• **TEKS YANG DIBERIKAN**
%%
Pola Konsumsi Berubah, Penghitungan Garis Kemiskinan Perlu Direvisi
Penentuan garis kemiskinan dinilai masih belum menggambarkan kondisi penduduk miskin. Oleh sebab itu, perlu ada perbaikan terkait metode perhitungan garis kemiskinan.
JAKARTA, KOMPAS — Garis kemiskinan sebagai penentu arah kebijakan pemerintah perlu direvisi karena terdapat pergeseran pola konsumsi penduduk dan perbedaan harga pangan antarwilayah. Di sisi lain, kemiskinan ekstrem dan kerentanan ekonomi masih menjadi tantangan.
Garis kemiskinan merupakan batas minimum pengeluaran yang harus dipenuhi oleh seseorang guna mendapat standar hidup yang layak. Kebutuhan dasar makanan dan bukan makanan, seperti sandang, papan, listrik, serta pendidikan, menjadi komposisi utama dalam menentukan garis kemiskinan.
Peneliti senior di The SMERU Research Institute Sudarno Sumarto, pada Kamis (27/7/2023), mengatakan, garis kemiskinan menentukan langkah pengambilan keputusan dan kebijakan pemerintah. Sejak revisi terakhir tahun 1998, garis kemiskinan ditentukan dengan pendekatan kebutuhan dasar (basic need approach) yang salah satunya mengacu pada aspek 2.100 kilogram kalori per kapita per hari.
%%
• **TUGAS YANG DIMINTA 1**
Menurut artikel tentang garis kemiskinan, pada tahun berapa revisi terakhir garis kemiskinan dilakukan?
• **TUGAS YANG DIMINTA 2**
Ubah bagian artikel tentang garis kemiskinan dari "Peneliti senior di" hingga "kapita per hari." dengan mengganti "Peneliti senior" menjadi "Ekonom senior".
• **TUGAS YANG DIMINTA 3**
Teruskan artikel tentang garis kemiskinan mulai setelah kalimat terakhirnya.
Data berikut tidak perlu dipakai.

• **DATA YANG DITAMPILKAN**
%%
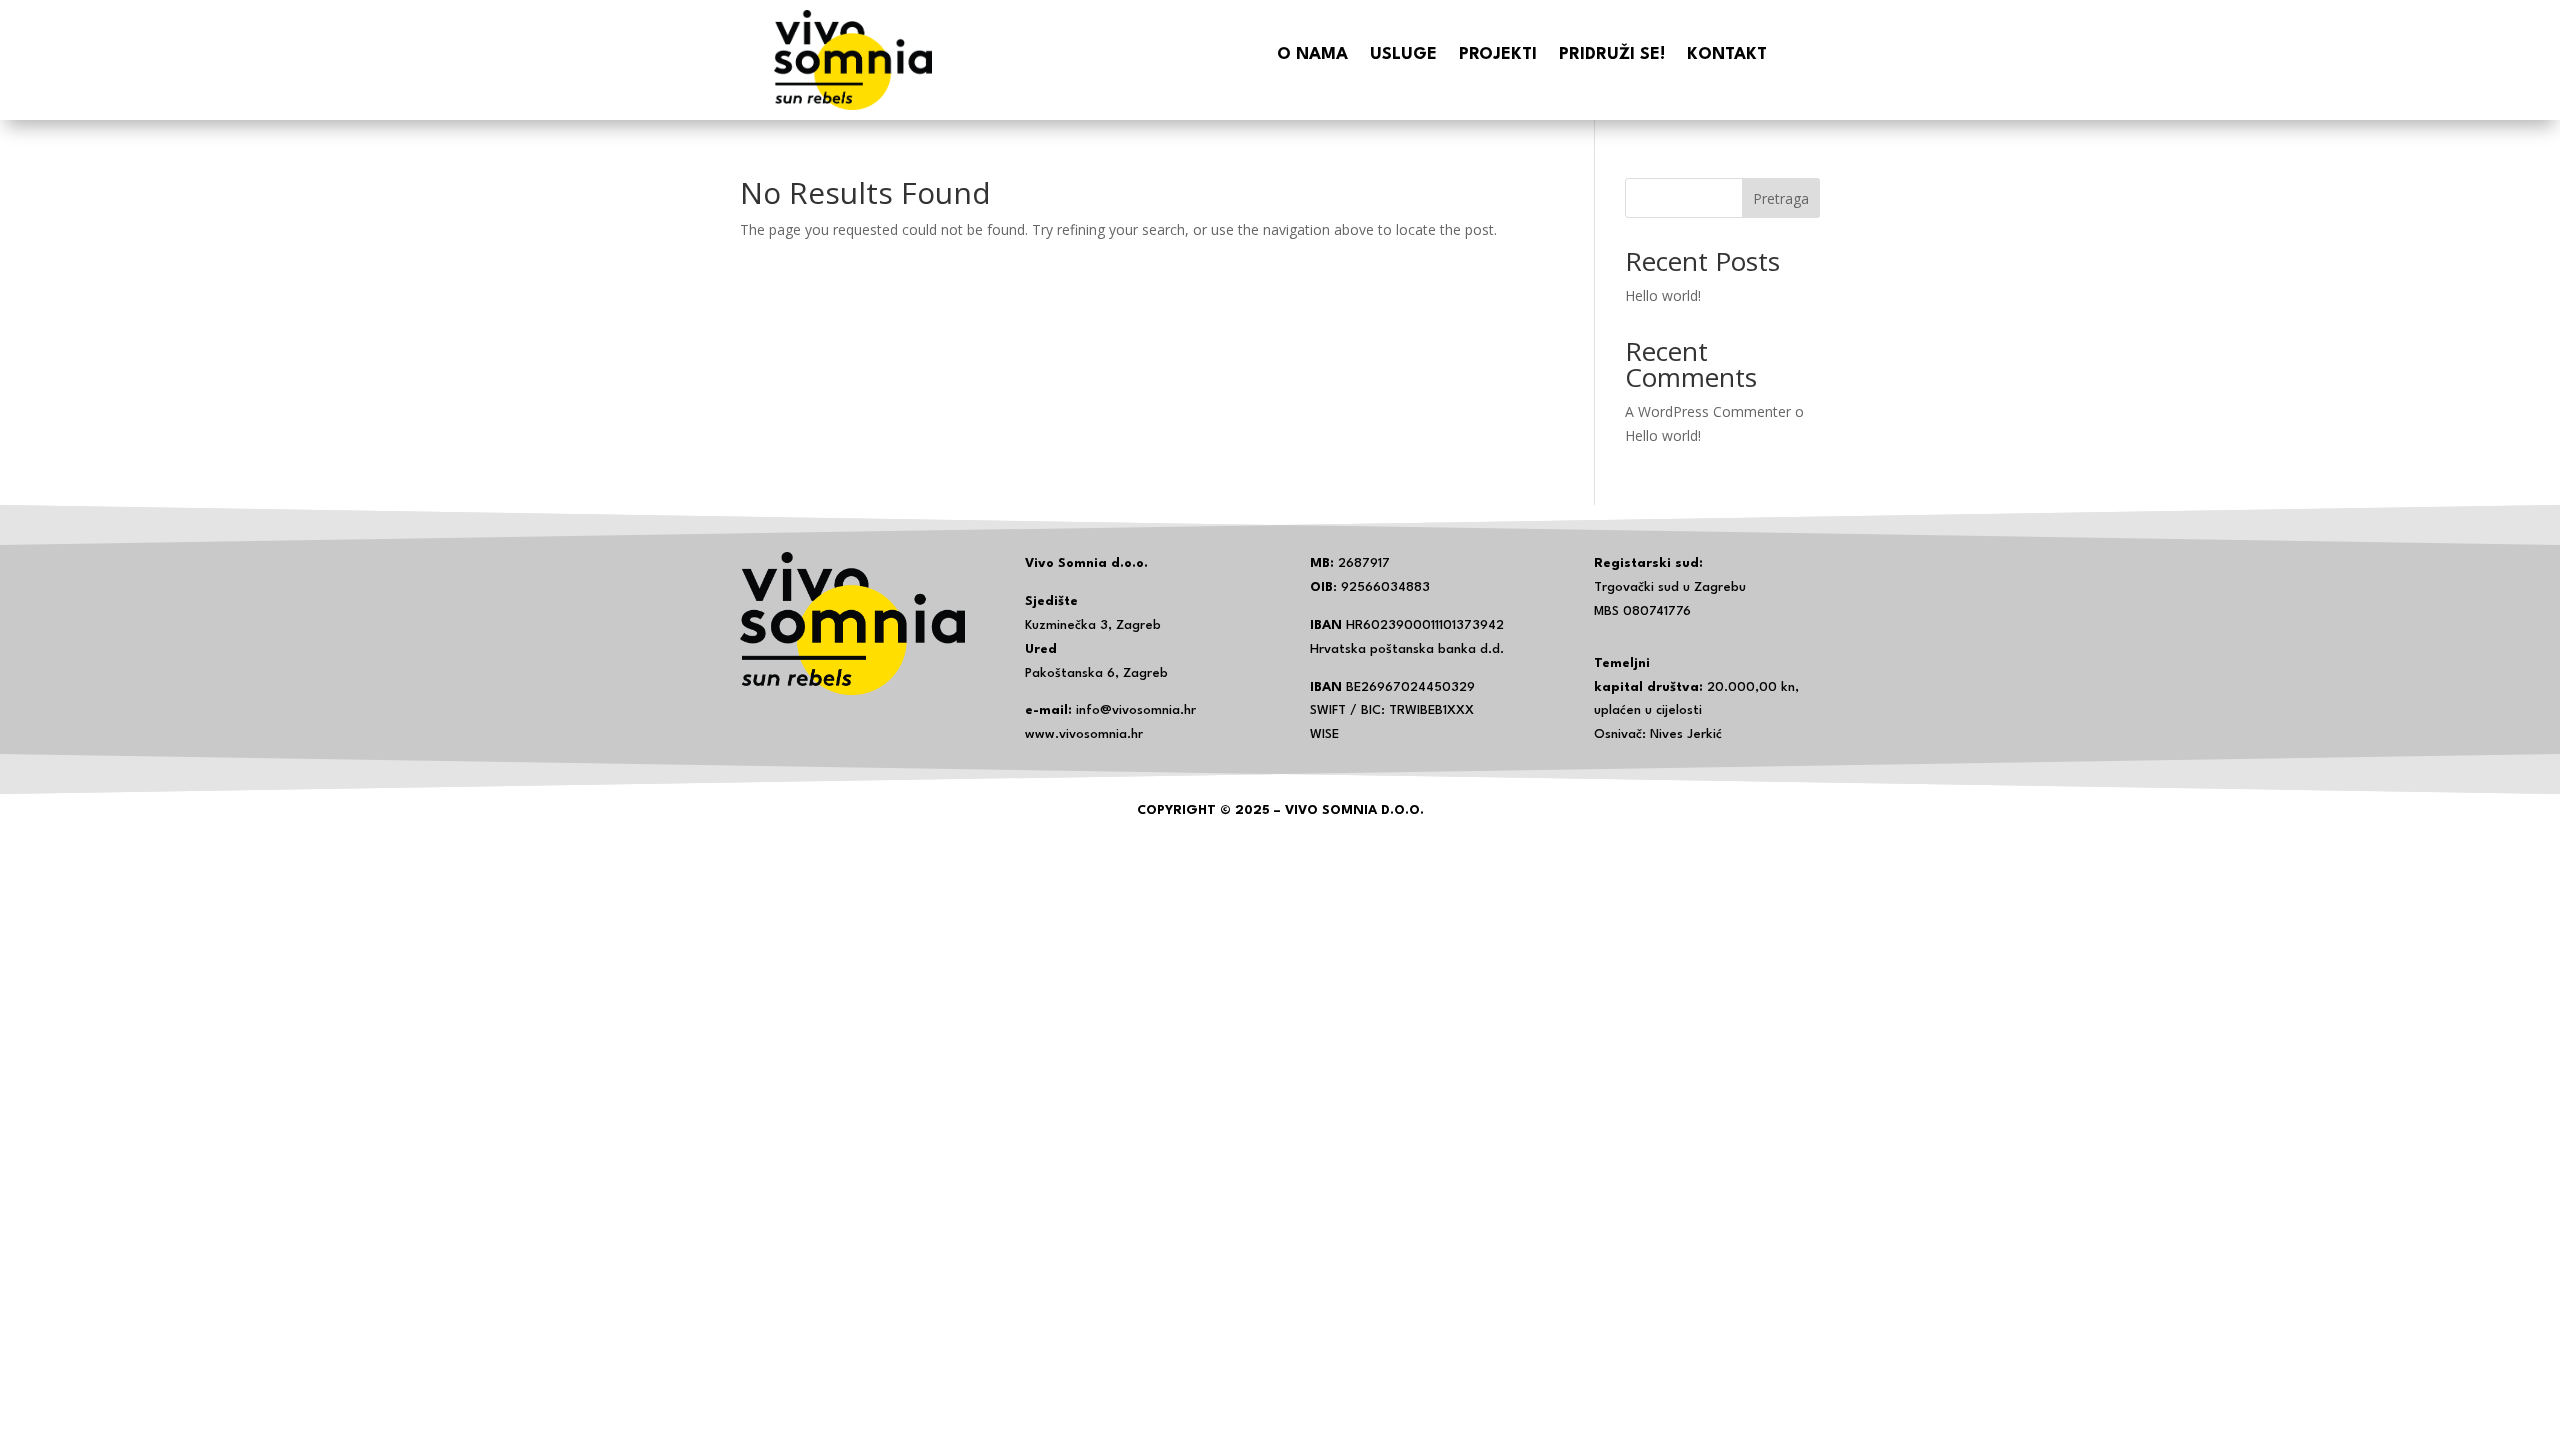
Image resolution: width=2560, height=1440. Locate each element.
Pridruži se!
%%
• **JAWABAN TERTULIS 1**
Tahun 1998.

• **JAWABAN TERTULIS 2**
Ekonom senior di The SMERU Research Institute Sudarno Sumarto, pada Kamis (27/7/2023), mengatakan, garis kemiskinan menentukan langkah pengambilan keputusan dan kebijakan pemerintah. Sejak revisi terakhir tahun 1998, garis kemiskinan ditentukan dengan pendekatan kebutuhan dasar (basic need approach) yang salah satunya mengacu pada aspek 2.100 kilogram kalori per kapita per hari.

• **JAWABAN TERTULIS 3**
Sederhananya, kebutuhan dasar makanan itu mengacu pada total biaya yang dikeluarkan untuk memperoleh makanan setara 2.100 kilogram kalori per kapita per hari. Dalam mengonversi biaya tersebut, inflasi turut menjadi salah satu variabel perhitungan.
”Tidak ada yang salah dengan pendekatan berbasis kebutuhan dasar. Namun, metodologi yang digunakan selama ini merupakan ukuran absolut berkala sehingga pemerintah akan sulit dalam mengukur ketepatan dari arah kebijakannya. Oleh sebab itu, garis kemiskinan perlu direvisi,” ujarnya dalam diskusi bertajuk ”The Poverty Line Revisited”yang diadakan oleh Australia National University Indonesia Project secara daring.
Menurut Sudarno, populasi yang menjadi acuan untuk menghitung garis kemiskinan harus mewakili penduduk miskin. Komoditas makanan dan kebutuhan makanan perlu mempertimbangkan item-item baru yang mencerminkan pola konsumsi masyarakat miskin.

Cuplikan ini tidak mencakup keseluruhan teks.